Smokey....affairs are an escape from reality...they are rainbows, unicorns, and dancing elves....affairs are a fog induced, lie based behavior that is clouded in the bullshit we call a fog....until that fog (if it does at all) lifts for your wife....your marriage is over...until she realizes that there is not a "pot of gold" at the end of her rainbow....no white picket fence, either.....you need so assume it IS over...(your other option is to stay married to a wife that has a BF and is openly dating).....THAT is unacceptable to me - and should also be unacceptable to you.....

It is. And it's getting through to me that sitting on my hands has the same effect as condoning her choices.

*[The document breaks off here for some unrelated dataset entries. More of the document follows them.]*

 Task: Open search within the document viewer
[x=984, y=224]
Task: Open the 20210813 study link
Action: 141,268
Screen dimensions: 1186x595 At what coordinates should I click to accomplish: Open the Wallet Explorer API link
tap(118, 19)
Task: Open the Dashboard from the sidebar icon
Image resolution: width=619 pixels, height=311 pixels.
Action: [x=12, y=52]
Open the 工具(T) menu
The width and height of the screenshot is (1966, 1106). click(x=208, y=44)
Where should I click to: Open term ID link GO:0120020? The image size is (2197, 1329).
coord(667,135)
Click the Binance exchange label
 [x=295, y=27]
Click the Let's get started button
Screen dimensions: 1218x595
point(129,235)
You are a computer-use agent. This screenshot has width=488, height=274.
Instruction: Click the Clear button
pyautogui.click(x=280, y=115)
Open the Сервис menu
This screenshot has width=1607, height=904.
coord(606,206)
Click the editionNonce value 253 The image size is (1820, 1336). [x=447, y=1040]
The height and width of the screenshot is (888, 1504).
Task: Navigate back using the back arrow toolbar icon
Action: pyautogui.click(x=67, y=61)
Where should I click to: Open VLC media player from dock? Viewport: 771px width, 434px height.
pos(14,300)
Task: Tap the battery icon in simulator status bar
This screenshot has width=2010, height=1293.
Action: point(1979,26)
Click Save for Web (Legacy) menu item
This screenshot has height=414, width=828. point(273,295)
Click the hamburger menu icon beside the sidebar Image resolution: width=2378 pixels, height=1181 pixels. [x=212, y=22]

Bro.....there is a long way between "filing" for a dovorce and the final hearing....(in Texas its at least 60 days or so)....If you were to file now...you would be sending her the message that you will NOT tolerate her behavior....papers are a HUGE reality check....and yes, Bro....your wife needs a reality check.....should your WW leave her AP and be willing to do the work necessary to "win you back" - you could always call off the attorneys and enter into "R"......if not......you are closer to ending the marriage she chose to leave...if this is an "exit affair" - a divorce would speed up your recovery process.

That's the silver lining, I guess.

My WW didnt pull her ass outta her fog until i "lawyered up"....the divorce papers were a major factor in her fog raising.....until she was looking at the papers...she stayed in her fog....

Was your wife talking about leaving the marriage? Or was she just hoping you wouldn't find out about the affair?

Which reminds me: I really wonder how much longer this would have played out -- and *how* it would've played out -- if I hadn't received that phone call on the tenth.

Dude.....i assumed my marriage was over...no faking on my part..none at all - i knew i was heading for a divorce.....i am a firm believer in the 180 process.....(i spent 2 months or so doing all the wrong things)...it is not designed to win your wife back....its goal is to help you to detach...and move on.

I'll be re-reading the 180 -- probably pretty frequently. Detaching is the part I'm just not doing very well.